China will apply to have one of its ethnic music forms, the Naxi ancient music, listed as one of the masterpieces of the oral and intangible heritage of humanity, said the sources in Lijiang County, the only autonomous county of the Naxi ethnic group, in the southwest Yunnan Province.

Known as a "living fossil", ancient Naxi music originated from the Taoism music that dates back to the Tang Dynasty (618-907), and three types of the original music have been handed down orally to the 280,000 Naxi people living in Lijiang County today, said a local musician.

Today, Naxi people in the mountainous areas still practice the custom of singing and dancing around a bonfire to mourn the dead. This can be traced back to very early times, said the musician.

"The songs they sing on such occasions seem to have no rhythm or obbligato," he said, "They consist of bleating and shouting as they were originally composed to frighten away ghosts."

Another well-preserved ancient form of music is a grand orchestral piece composed over 700 years ago, 486 years before the symphonies of Joseph Haydn. It is an epic of the Naxi group that tells about wars between different tribes.

Classical music from the Tang and Song dynasties as well as Taoist pieces have also remained intact within the Naxi ethnic group despite the passage of time.

Studies into the history of Chinese music have found that most of the pieces played by Naxi musicians today are still what they were like over 1,000 years ago, and ancient musical scores that have long been discarded in central China are still being used by many Naxi musicians today.

The ancient music has gained a worldwide reputation in recent years, and it is on top of their agenda for most tourists to attend a live concert in Lijiang County.

Experts have called for increased efforts to retain and develop the music, which is praised as "orthodox and unpolluted classical Chinese music".

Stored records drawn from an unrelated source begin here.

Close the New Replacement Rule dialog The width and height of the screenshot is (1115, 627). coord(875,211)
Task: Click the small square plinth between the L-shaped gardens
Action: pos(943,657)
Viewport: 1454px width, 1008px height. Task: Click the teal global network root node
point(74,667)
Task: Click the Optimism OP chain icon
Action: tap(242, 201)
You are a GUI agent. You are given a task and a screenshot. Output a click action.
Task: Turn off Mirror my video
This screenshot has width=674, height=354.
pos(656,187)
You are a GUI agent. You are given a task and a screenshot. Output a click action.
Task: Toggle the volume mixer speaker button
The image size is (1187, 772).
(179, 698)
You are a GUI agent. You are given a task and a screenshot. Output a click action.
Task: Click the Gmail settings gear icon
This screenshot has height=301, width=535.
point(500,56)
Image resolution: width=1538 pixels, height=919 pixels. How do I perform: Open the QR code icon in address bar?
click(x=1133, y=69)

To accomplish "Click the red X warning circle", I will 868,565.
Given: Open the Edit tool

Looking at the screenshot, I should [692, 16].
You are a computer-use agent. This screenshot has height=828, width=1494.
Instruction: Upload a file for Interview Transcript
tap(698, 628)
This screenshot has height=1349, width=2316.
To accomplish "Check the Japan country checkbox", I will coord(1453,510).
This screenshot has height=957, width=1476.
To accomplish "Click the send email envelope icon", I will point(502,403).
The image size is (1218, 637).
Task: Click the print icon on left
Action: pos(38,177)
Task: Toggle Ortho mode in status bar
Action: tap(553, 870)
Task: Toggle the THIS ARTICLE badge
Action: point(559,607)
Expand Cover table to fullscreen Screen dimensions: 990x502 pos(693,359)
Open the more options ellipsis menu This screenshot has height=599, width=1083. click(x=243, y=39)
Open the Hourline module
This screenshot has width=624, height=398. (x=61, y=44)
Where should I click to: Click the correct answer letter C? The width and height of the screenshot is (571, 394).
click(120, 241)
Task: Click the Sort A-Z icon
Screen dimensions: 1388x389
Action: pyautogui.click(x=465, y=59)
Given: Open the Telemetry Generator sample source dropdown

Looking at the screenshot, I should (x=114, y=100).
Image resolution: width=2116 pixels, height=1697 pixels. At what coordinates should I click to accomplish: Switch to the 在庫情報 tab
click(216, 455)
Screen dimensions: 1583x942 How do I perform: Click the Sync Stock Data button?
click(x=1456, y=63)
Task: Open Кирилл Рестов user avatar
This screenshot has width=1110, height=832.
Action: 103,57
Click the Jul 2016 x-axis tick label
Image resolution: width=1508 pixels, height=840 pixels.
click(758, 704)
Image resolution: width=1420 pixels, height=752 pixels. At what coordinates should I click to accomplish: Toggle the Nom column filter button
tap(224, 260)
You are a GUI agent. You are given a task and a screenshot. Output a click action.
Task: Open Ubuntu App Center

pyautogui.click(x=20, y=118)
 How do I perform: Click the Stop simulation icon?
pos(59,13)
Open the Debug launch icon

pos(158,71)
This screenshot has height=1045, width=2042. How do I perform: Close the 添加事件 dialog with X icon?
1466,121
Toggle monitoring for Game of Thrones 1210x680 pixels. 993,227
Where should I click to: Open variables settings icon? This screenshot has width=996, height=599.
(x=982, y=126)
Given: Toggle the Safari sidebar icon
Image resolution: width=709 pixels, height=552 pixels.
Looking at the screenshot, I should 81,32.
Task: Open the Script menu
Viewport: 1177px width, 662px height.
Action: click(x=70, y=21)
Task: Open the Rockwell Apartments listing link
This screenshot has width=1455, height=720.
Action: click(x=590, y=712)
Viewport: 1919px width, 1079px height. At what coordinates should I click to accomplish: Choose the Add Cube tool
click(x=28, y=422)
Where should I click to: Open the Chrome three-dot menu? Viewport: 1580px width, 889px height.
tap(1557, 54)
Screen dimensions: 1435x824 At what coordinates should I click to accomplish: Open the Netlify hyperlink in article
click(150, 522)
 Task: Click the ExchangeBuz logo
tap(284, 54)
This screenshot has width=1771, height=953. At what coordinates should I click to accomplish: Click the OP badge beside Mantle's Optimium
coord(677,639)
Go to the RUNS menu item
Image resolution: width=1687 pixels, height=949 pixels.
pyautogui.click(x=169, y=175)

The United Nations Educational, Scientific and Cultural Organization defines oral and intangible heritage as "the totality of tradition-based creations of a cultural community, expressed by a group of individuals and recognized as reflecting the expectations of a community."

Kunqu Opera, a form of Chinese folk art that originated in east China's Jiangsu Province, was honored by UNESCO last year as one of the six masterpieces of Asia. The next proclamation of masterpieces of the same kind will take place in May 2003.